Common Patterns for Poorly-Behaved Multithreaded Applications
The Concurrency Visualizer helps developers to visualize the behavior of a multithreaded application. This tool includes a gallery of common patterns for multithreaded applications that behave badly. The gallery includes typical and recognizable visual patterns that are exposed through the tool, together with an explanation of the behavior that is represented by each pattern, the likely result of that behavior, and the most common approach to resolve it.
Sometimes a parallelized application stubbornly continues to execute serially even though it has several threads and the computer has a sufficient number of logical cores. The first symptom is poor multithreaded performance, perhaps even a bit slower than a serial implementation. In Threads View, you do not see multiple threads running in parallel; instead, you see that only one thread is executing at any time. At this point, if you click a synchronization segment in a thread, you can see a call stack for the blocked thread (blocking call stack) and the thread that removed the blocking condition (unblocking call stack). In addition, if the unblocking call stack occurs in the process that you are analyzing, a Thread-Ready connector is displayed. From this point, you can navigate to your code from the blocking and unblocking call stacks to investigate the cause of serialization even more.
As shown in the following illustration, the Concurrency Visualizer can also expose this symptom in the CPU Utilization View, where, despite the presence of multiple threads, the application consumes only one logical core.
For more information, see "Performance Pattern 1: Identifying Lock Contention" in Hazim Shafi's Parallel Performance Tools For Windows blog on the MSDN blog Web site.
When an irregular distribution of work occurs across several parallel threads in an application, a typical stair-step pattern appears as each thread completes its work, as shown in the previous illustration.The Concurrency Visualizer most often shows very close start times for each concurrent thread. However, these threads typically end in an irregular manner instead of ending simultaneously. This pattern indicates an irregular distribution of work among a group of parallel threads, which could lead to decreased performance. The best approach to such a problem is to reevaluate the algorithm by which work has been divided among the parallel threads.
As shown in the following illustration, the Concurrency Visualizer can also expose this symptom in the CPU Utilization View as a gradual step-down in CPU utilization.
In the case of oversubscription, the number of active threads in a process is larger than the number of available logical cores on the system. The previous illustration shows the results of oversubscription, with significant preemption banding in all active threads. In addition, the legend shows a large percentage of time is spent in Preemption (84 percent in this example). This may indicate that the process is asking the system to execute more concurrent threads than the number of logical cores. However, this may also indicate that other processes on the system are using resources that were assumed to be available to this process.
You should consider the following when you evaluate this problem:
The overall system may be oversubscribed. Consider that other processes on the system may be preempting your threads. When you pause over a preemption segment in the threads view, a tooltip will identify the thread and the process that preempted the thread.
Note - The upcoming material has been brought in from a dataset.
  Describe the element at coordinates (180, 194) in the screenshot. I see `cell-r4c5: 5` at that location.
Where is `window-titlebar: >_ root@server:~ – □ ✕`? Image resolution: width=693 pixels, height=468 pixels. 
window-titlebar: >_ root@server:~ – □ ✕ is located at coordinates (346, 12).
This process is not necessarily the one that executed during the whole time that your process was preempted, but it provides a hint about what created the preemption pressure against your process.
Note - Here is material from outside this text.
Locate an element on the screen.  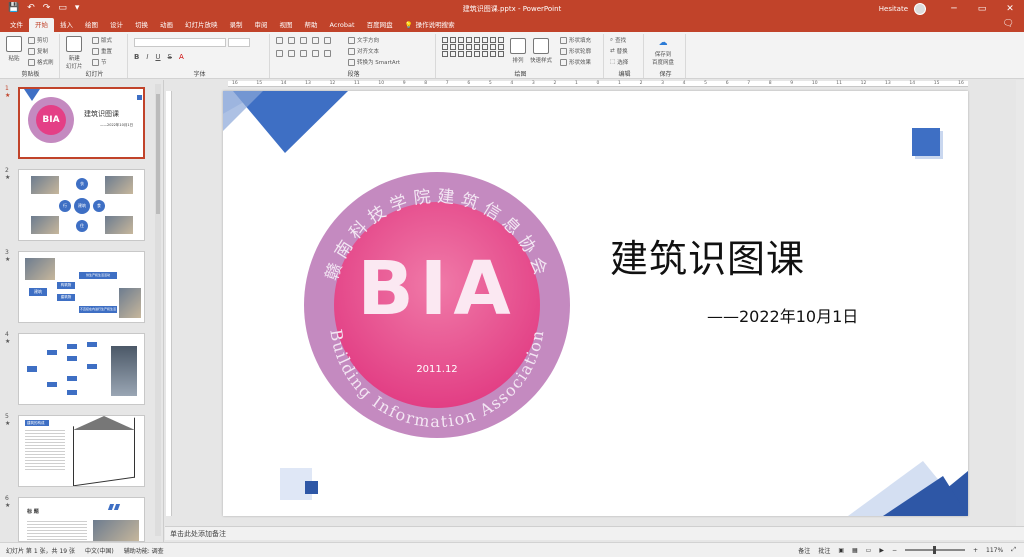
shape-gallery is located at coordinates (474, 47).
Evaluate how your process determines the appropriate number of threads for execution during this phase of work. If your process directly calculates the number of active parallel threads, consider modifying that algorithm to better account for the number of available logical cores on the system. If you use the Concurrency Runtime, the Task Parallel Library, or PLINQ, these libraries perform the work of calculating the number of threads.
Overuse or misuse of I/O is a common cause of inefficiencies in applications. Consider the previous illustration. The Visible Timeline Profile shows that 42 percent of the visible thread time is consumed by I/O. The timeline shows large amounts of I/O, which indicates that the profiled application is frequently blocked by I/O. To see details about the kinds of I/O and where your program is blocked, zoom into problematic regions, examine the Visible Timeline Profile, and then click a specific I/O block to see current call stacks.
Lock convoys occur when the application acquires locks in a first-come, first-served order, and when the arrival rate at the lock is higher than the acquisition rate. The combination of these two conditions causes requests for the lock to start backing up. One way to combat this problem is to use "unfair" locks, or locks that give access to the first thread to find them in unlocked states. The previous illustration shows this convoy behavior. To solve the problem, try reducing contention for the synchronization objects and try using unfair locks.